A pesar de que el islam es la segunda religión más importante del país, no es la primera vez que el Gobierno francés opta por prohibir prendas que son propias de la creencia islámica: en lugares públicos no es posible usar velos que cubran el rostro ni velos comunes (que solo cubran el cabello) en las escuelas.
Los argumentos mencionan siempre al secularismo y a la libertad de la mujer. La burka, para muchos, es la materialización de la violencia islámica hacia la mujer, vulnerando sus derechos y decisiones individuales.
¿Pero puede el Estado decirle a sus ciudadanos qué no vestir –y, por descarte, qué vestir? En “1984”, novela de ficción política de George Orwell publicada en 1949, el Gobierno obligaba a sus ciudadanos –sirvientes– a usar solamente los uniformes del partido, con el objetivo de que todos fuesen iguales y nadie se destacase (el asesinato del individuo). Está de más decir que las medidas tomadas en Francia no se acercan a los disparates maquiavélicos de la obra de Orwell, pero todo caos, todo horror, tiene siempre un principio.

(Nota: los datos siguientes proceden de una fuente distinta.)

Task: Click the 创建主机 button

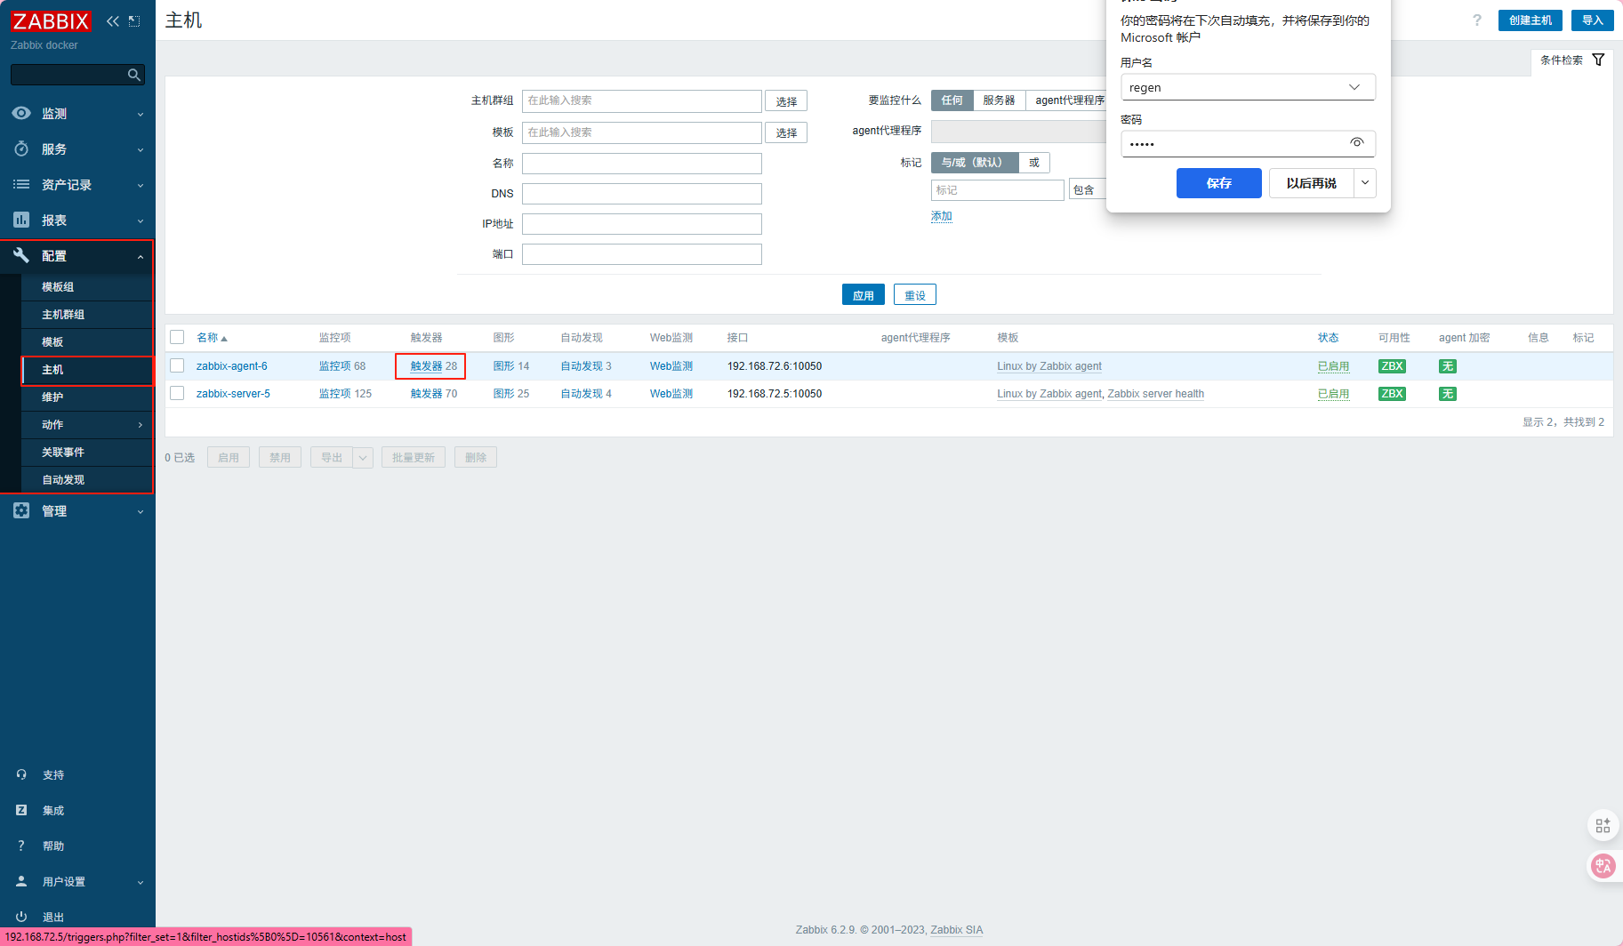Action: coord(1530,20)
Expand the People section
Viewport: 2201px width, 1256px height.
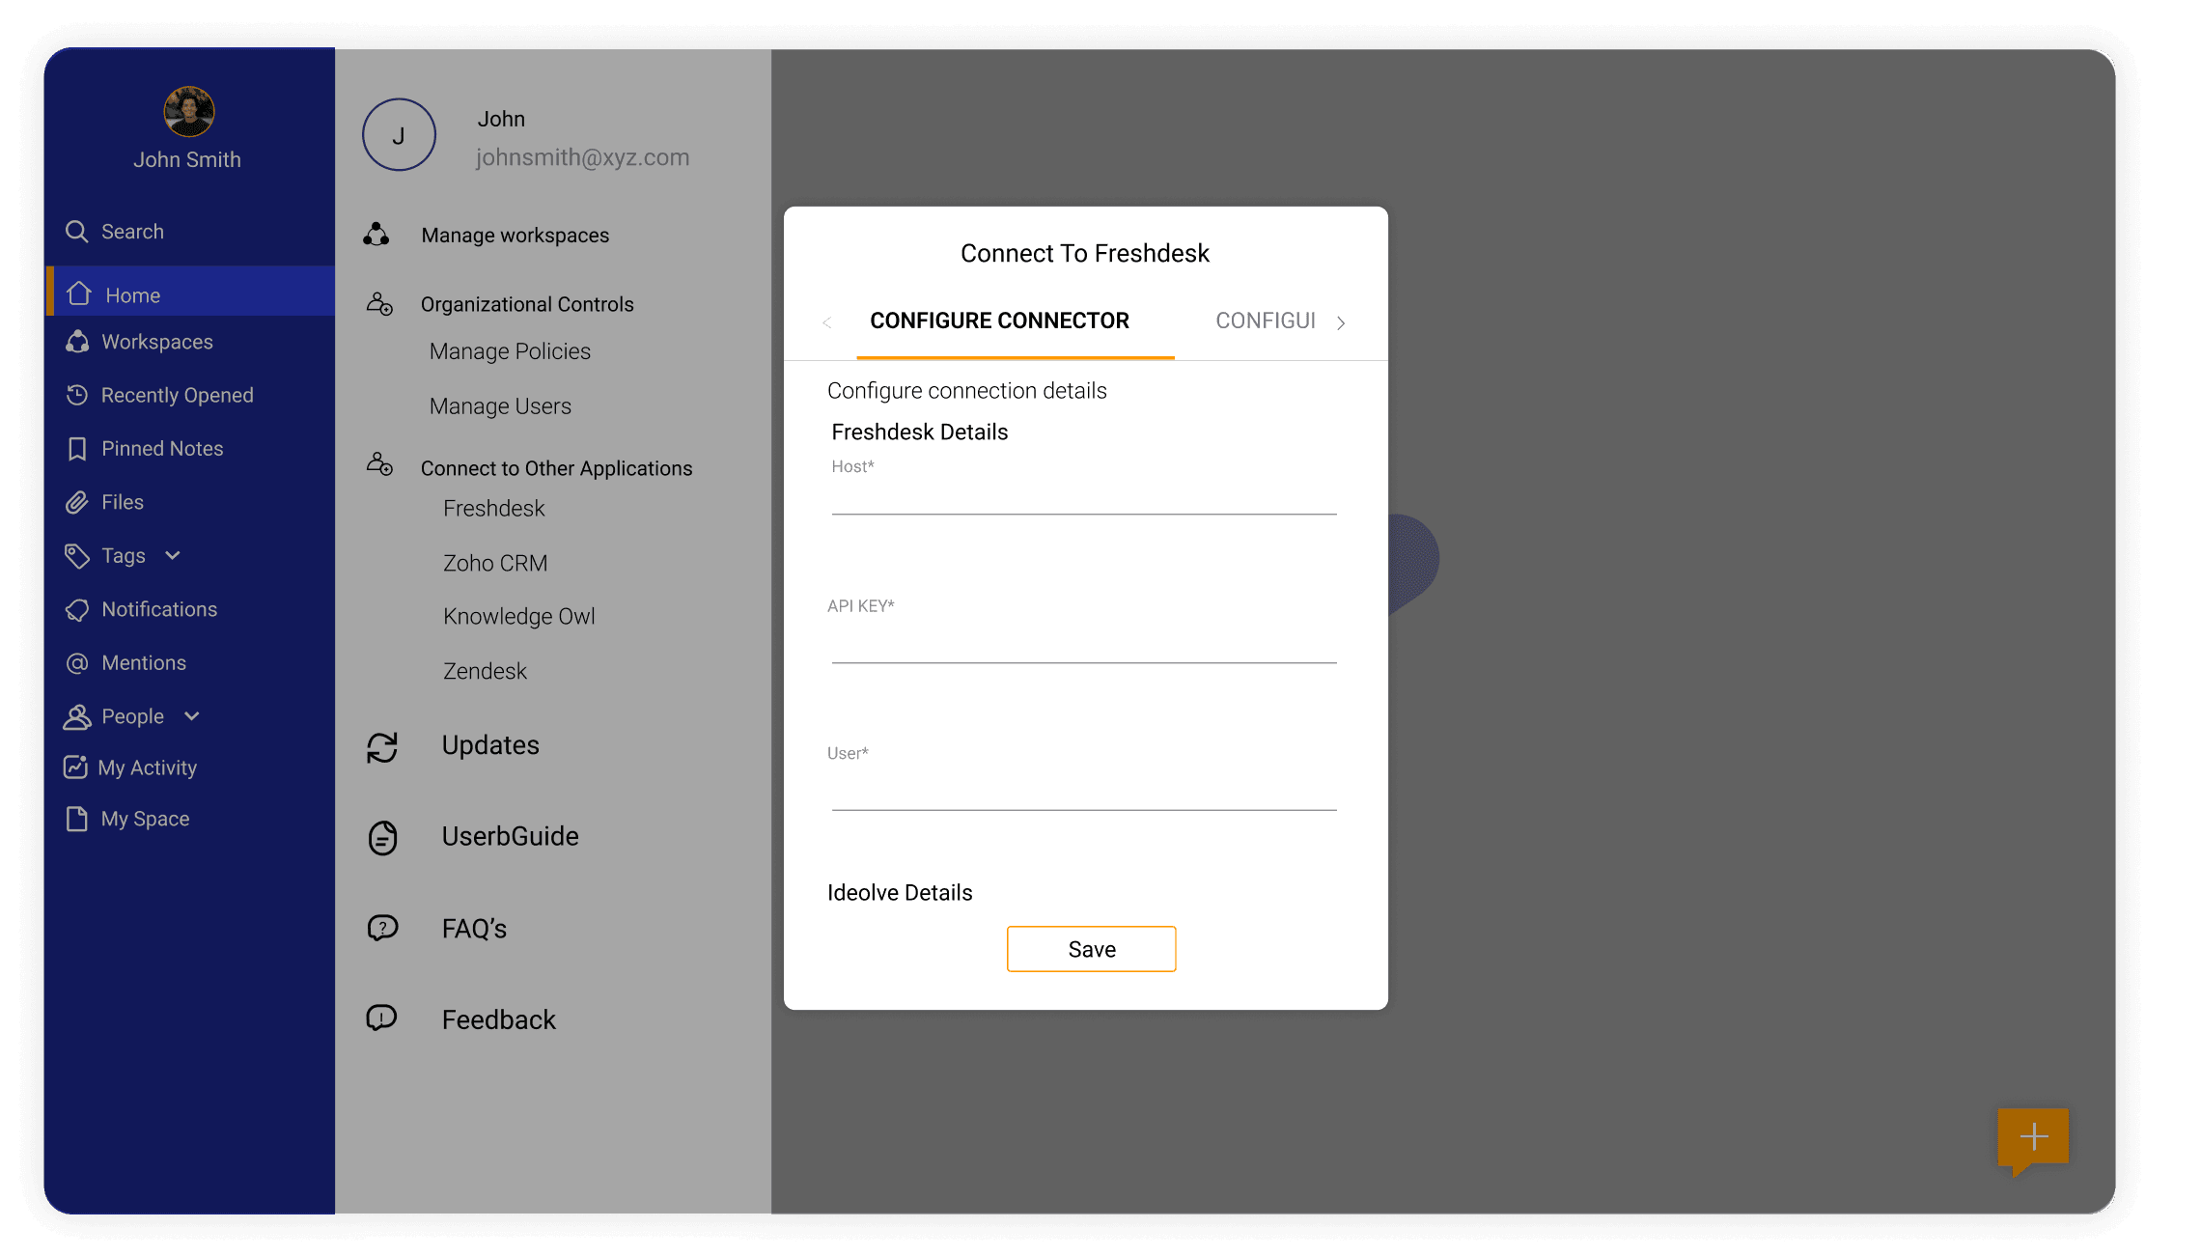click(193, 716)
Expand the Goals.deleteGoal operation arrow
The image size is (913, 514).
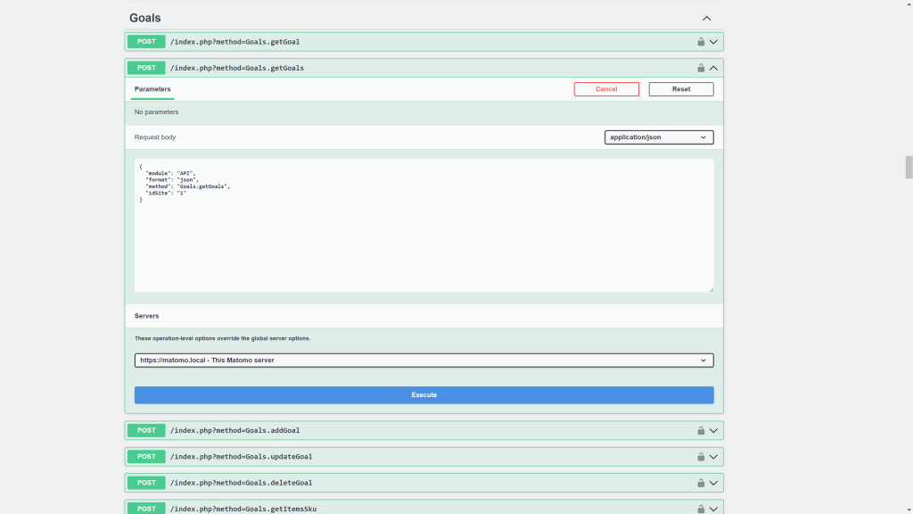713,483
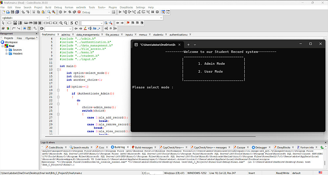The height and width of the screenshot is (175, 328).
Task: Expand the Headers folder in tree
Action: tap(6, 54)
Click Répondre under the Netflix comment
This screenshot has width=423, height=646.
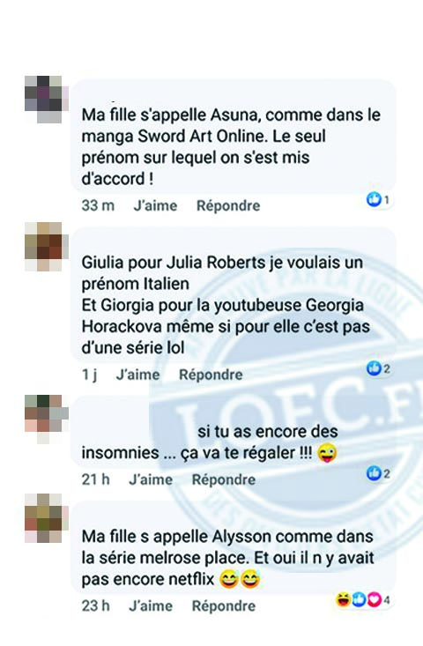(x=224, y=605)
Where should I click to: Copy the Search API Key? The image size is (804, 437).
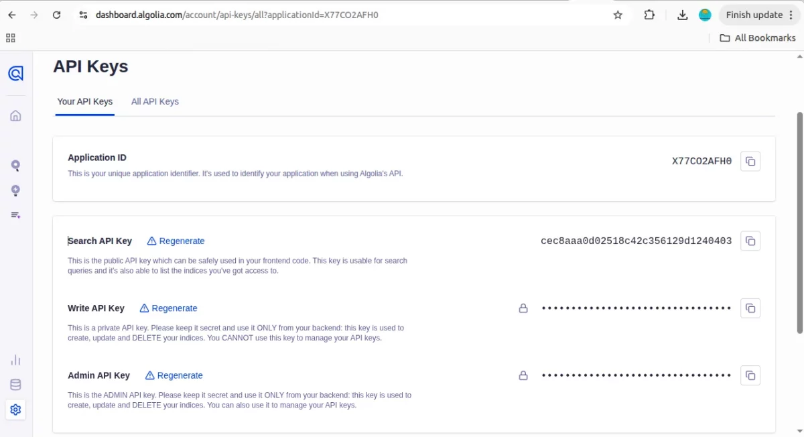[750, 241]
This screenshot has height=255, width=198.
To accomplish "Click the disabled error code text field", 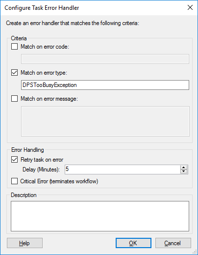I will pos(105,59).
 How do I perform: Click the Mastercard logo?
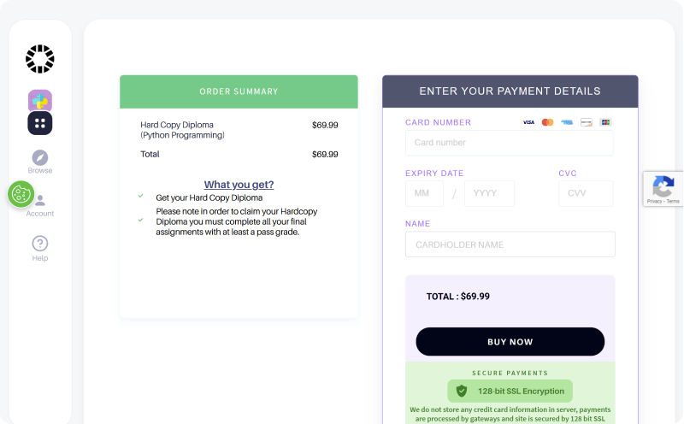[x=548, y=122]
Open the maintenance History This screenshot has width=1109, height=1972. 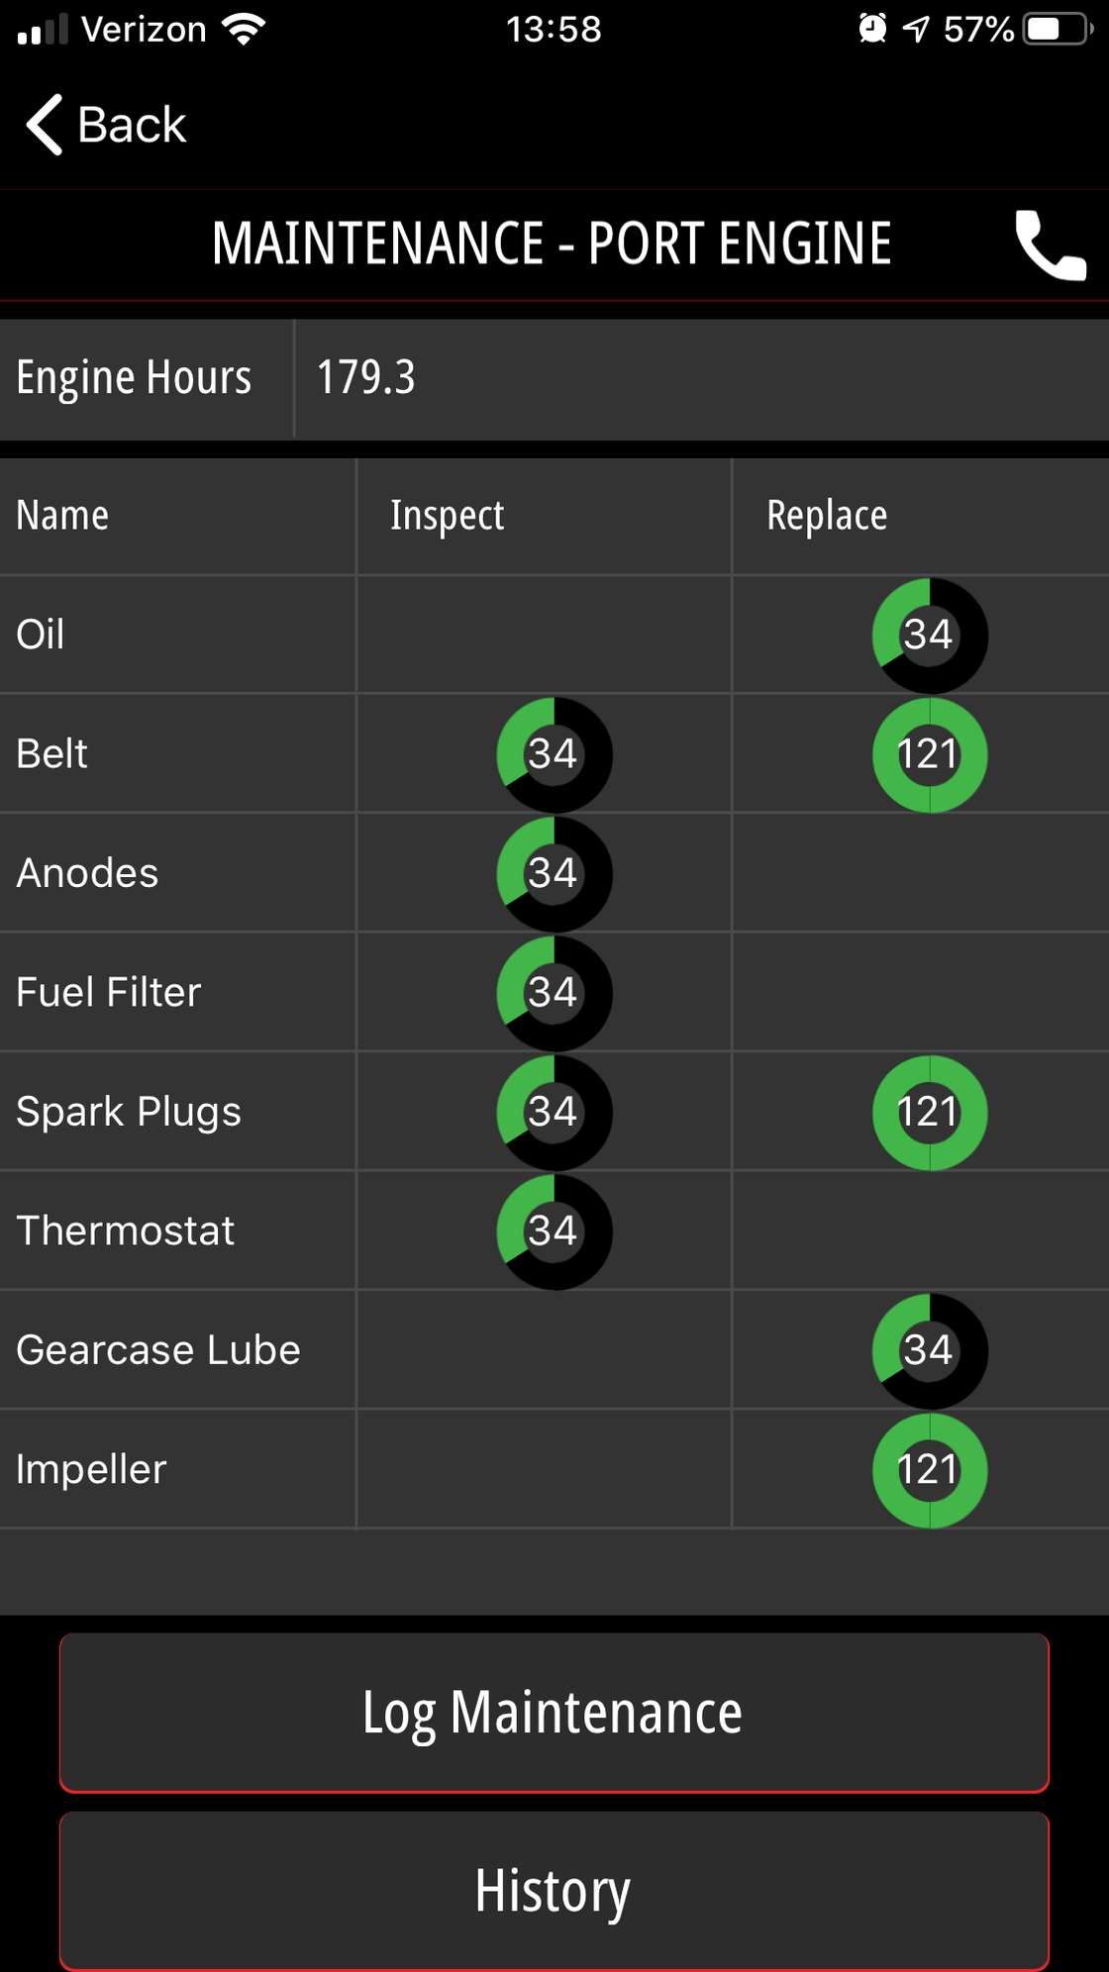pos(554,1891)
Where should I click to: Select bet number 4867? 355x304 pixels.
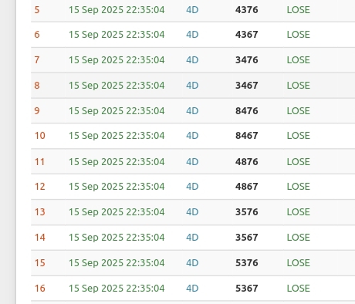click(x=246, y=187)
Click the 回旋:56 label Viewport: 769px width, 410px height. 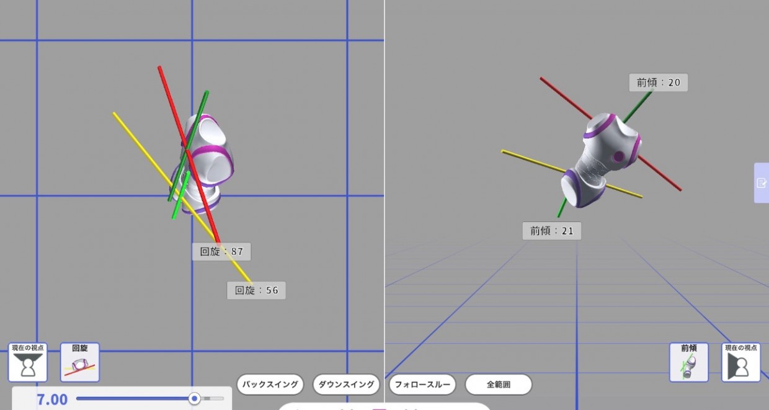256,290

También es válido recordar que Francia ha sido víctima de diversos ataques terroristas por parte de ISIS, más que cualquier otro país de occidente, por lo que, solo en tan delicada coyuntura, se puede entender que las decisiones respondan tal vez a un ánimo de defensa y no de discriminación. Pero ¿cómo puede una simple prenda amenazar la seguridad de un país entero?
Quizás no se trate de la burka, ni del velo, ni del “burkini”, sino de lo que representan en un occidente debilitado y con miedo. Muchas mujeres francesas se han manifestado en contra de la prohibición, pero sí describen a la burka y similares* como “una regresión” en lo que a libertades compete y enfatizan el contraste con la mujer local a la que tildan de “muy libre”.
En un Estado laico (como Francia y Uruguay) ninguna religión puede ser impuesta a sus ciudadanos, ni por parte del Gobierno de turno, ni de las iglesias o templos, ni de grupo alguno. Aunque también es cierto que en un Estado realmente laico cada quien puede manifestar sus creencias religiosas siempre y cuando no impliquen una imposición sobre terceros.
El tema es difícil de abordar, entre otras razones, porque si bien una mujer debería ser libre de usar burka, lo cierto es que también debería ser libre de no usarla si ella simplemente no lo desea.
En muchos países árabes el uso de velos es obligatorio. El mes pasado comenzó una campaña en Irán (principalmente por redes sociales) en la que los hombres usan burkas a efectos de manifestarse ante el Gobierno y en solidaridad con la mujer. Es precisamente por este motivo que me resulta difícil decir, a nivel personal, que la mujer musulmana tiene la libertad de llevar cualquier tipo de velo. Es libertad siempre y cuando haya una opción real, una alternativa palpable. Me consta, por supuesto, que algunas mujeres usan velos por voluntad propia, pero estas no son la excepción.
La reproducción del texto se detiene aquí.